Lafarge explique également qu’elle n’avait pas le choix, évoquant des extorsions et du chantage exercés par les groupes terroristes. Les ONG répondent que les anciens employés syriens qui devraient intervenir à la barre vont expliquer que Lafarge les menaçait pour qu’ils continuent à venir travailler malgré la violence de cette guerre civile.
Cannelle Lavite souligne que son association soutient les anciens employés syriens de Lafarge qui ont porté plainte. Le cimentier leur a proposé de dormir sur place avec quelques vivres et au final, ils vont devoir évacuer l’usine par leur propres moyens lorsque la région tombe sous le contrôle du Daech en septembre 2014. “On pourrait y voir un préjudice de mort imminente, ils vont devoir quitter l’usine avec leurs véhicules et certains ont disparu lors de cette évacuation.”
Le cimentier en pleine guerre fait 70 M de CA
Les faits sont simples, Lafarge a investi 680 millions de dollars dans son usine de Jalabya au nord-est de la Syrie juste avant le déclenchement de la guerre civile qui débute en 2011. Dès 2012 et jusqu’en 2014, Lafarge va donc payer plusieurs groupes armés pour obtenir des laissez-passer pour ses employés, afin qu’ils puissent passer sans encombre les check-points. Lafarge va même acheter des matières premières à ces groupes parmi lesquels on trouve Al Nosra ou Daech. La multinationale française aurait selon les calculs débourser plus de dix millions de dollars alors que dans le même temps, l’usine dégage une chiffre d’affaires de 70 millions de dollars.

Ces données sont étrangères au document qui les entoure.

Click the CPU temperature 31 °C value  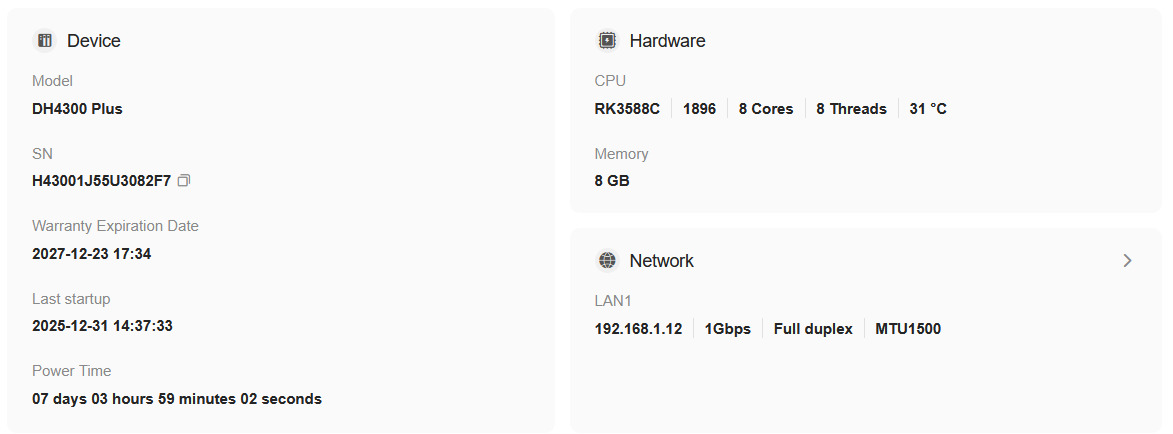tap(928, 109)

La cimenterie était située en plein désert loin de toute agglomération ce qui rendait la route y menant d’autant plus dangereuse. Il est à souligner que même de gros entrepreneurs syriens avaient quitté la Syrie avant cette date tout comme d’autres multinationales occidentales.
Un acteur est absent de ce procès. Selon certains témoins, l’État français aurait approuvé le maintien de Lafarge en Syrie, comme en témoigneraient des rencontres entre des dirigeants de la société et l’ancien ambassadeur de France en Syrie. Le directeur de la sûreté de Lafarge, Jean-Claude Veillard, envoyait d’ailleurs des comptes rendus fréquents sur la situation dans la région aux services de renseignement, et leur a même fourni des photographies de djihadistes français.
Lafarge a été poursuivi aux États-Unis pour les mêmes faits et a plaidé coupable pour éviter un procès, le groupe, désormais propriété du Suisse Holcim, a alors payé une amende de 778 millions de dollars.